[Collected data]
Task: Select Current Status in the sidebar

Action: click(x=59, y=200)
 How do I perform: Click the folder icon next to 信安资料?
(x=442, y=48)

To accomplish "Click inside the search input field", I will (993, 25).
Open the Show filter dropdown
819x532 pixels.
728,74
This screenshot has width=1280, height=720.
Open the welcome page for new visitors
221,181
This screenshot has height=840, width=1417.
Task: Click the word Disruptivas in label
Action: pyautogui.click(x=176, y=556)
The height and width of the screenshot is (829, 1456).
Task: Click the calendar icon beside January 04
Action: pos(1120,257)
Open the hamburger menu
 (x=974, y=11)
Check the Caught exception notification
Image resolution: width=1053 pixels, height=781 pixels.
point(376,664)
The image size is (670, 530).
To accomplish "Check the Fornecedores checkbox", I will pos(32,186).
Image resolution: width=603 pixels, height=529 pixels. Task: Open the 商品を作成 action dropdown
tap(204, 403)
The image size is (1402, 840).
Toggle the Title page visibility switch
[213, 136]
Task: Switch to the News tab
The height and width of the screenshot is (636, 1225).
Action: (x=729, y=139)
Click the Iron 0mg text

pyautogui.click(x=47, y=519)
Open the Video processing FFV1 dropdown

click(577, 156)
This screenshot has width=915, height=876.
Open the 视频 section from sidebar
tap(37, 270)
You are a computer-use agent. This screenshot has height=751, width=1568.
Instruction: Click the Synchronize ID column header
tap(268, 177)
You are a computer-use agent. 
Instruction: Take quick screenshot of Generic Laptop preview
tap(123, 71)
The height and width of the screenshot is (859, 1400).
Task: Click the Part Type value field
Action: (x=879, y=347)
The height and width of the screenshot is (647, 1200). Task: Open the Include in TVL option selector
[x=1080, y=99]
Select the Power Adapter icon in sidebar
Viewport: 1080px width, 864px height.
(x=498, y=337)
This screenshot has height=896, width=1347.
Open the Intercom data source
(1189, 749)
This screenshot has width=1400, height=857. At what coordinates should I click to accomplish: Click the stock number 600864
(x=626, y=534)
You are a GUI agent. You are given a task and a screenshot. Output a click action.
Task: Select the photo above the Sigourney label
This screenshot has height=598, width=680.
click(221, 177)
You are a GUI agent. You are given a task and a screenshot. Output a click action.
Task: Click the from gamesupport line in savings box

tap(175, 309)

* _THE PROBLEM_
Select every line in the items above that contains the word "from". Case counts.

* _COMPLETED EXERCISE_
Open the 视频 section from sidebar
Task: Click the from gamesupport line in savings box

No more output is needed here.